━━━━━ Information provided

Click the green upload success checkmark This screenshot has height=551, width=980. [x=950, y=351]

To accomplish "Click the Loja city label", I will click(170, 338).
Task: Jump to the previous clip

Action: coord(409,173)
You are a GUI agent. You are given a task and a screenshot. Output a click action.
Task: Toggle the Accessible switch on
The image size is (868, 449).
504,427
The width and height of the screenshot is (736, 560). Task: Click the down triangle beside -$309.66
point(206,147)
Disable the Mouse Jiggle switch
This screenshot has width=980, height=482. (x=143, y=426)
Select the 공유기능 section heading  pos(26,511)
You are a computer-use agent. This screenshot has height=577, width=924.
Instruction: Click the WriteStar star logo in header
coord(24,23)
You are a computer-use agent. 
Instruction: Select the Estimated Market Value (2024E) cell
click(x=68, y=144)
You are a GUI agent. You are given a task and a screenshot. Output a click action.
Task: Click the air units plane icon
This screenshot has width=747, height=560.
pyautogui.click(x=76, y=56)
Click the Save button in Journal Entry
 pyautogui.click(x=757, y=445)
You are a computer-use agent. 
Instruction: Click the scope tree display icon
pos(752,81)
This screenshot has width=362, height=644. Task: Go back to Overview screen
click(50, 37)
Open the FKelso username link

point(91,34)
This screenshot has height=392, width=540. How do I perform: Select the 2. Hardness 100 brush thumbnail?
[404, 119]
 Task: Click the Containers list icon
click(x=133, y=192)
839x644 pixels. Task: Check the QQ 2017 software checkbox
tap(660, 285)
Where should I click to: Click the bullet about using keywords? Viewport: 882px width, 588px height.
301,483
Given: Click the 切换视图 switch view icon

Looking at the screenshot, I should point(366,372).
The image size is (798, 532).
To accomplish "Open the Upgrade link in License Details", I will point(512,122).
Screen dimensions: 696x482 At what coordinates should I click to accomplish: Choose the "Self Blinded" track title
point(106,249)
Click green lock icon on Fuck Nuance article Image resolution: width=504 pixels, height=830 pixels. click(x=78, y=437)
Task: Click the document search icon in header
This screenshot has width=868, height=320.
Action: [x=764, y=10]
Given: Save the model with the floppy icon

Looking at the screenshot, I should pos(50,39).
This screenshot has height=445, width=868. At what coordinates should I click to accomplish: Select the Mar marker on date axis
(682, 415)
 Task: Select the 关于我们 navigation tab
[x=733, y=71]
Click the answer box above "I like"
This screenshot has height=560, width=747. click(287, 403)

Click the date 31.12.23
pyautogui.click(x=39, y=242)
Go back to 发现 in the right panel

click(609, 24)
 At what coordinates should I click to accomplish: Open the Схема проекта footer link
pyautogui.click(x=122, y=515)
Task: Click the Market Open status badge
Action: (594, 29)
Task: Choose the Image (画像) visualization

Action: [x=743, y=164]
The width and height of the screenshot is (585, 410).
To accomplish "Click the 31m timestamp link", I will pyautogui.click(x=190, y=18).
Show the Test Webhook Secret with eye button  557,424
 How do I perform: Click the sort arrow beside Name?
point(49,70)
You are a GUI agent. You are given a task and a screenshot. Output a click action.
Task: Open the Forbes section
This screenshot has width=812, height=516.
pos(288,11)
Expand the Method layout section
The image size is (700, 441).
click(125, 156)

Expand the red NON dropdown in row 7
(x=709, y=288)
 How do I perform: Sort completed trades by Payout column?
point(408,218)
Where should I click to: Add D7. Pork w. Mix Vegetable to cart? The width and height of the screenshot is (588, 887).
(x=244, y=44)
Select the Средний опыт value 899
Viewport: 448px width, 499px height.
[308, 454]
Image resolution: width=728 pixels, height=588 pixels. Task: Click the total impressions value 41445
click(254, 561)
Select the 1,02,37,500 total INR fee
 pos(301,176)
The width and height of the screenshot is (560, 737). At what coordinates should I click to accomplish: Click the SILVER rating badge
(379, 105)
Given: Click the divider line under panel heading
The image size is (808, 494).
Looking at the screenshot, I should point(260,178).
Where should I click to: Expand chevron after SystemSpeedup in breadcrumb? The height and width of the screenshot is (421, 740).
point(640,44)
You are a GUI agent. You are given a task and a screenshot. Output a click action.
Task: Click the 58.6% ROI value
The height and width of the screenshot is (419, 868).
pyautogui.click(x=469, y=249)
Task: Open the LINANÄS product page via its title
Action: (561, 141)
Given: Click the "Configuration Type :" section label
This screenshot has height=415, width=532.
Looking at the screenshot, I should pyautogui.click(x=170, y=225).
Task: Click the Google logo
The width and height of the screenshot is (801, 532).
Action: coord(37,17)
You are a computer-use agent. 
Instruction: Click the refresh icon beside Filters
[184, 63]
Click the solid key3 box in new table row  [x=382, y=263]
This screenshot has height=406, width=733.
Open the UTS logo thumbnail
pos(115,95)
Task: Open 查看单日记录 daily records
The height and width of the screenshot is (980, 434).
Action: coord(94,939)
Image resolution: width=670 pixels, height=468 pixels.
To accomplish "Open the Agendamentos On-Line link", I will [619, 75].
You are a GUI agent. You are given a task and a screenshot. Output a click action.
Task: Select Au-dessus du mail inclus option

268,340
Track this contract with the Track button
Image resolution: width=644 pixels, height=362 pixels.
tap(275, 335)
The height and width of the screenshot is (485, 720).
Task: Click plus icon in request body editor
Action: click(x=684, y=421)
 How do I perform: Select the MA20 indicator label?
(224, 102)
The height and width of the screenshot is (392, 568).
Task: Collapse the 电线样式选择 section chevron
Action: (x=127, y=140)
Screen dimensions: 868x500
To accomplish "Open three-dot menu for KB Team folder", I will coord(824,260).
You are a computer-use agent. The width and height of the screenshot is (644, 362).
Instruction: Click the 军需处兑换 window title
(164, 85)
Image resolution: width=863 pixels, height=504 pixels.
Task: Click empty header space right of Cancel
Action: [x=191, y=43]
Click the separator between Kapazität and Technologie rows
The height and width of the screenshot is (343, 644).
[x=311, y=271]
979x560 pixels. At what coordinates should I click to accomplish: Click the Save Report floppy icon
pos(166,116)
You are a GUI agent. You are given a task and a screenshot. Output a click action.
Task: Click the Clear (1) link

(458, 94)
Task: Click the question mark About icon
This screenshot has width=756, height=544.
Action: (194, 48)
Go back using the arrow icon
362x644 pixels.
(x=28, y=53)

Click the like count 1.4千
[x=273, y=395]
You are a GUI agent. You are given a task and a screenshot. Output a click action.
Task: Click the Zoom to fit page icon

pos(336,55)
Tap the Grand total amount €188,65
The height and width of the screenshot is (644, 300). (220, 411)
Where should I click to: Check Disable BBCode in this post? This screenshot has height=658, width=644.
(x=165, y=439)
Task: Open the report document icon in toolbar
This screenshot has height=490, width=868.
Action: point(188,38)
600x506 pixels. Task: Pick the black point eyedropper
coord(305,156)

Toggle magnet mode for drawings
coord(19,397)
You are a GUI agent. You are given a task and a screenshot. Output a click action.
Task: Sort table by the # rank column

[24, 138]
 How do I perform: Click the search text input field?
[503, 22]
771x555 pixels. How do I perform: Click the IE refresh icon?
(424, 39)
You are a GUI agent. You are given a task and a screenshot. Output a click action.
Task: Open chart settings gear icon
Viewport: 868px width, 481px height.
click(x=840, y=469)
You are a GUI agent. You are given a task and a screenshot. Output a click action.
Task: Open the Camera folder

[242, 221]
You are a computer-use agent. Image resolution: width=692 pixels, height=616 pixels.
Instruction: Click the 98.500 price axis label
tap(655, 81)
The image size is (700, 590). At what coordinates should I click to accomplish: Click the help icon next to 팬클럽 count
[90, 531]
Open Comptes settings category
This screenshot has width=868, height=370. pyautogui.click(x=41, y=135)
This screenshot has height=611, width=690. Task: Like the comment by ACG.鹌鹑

━━━━━━━━━━

**The problem**
Only the number is wanted: how many lines above include the word "green"?

**Answer to this problem**
2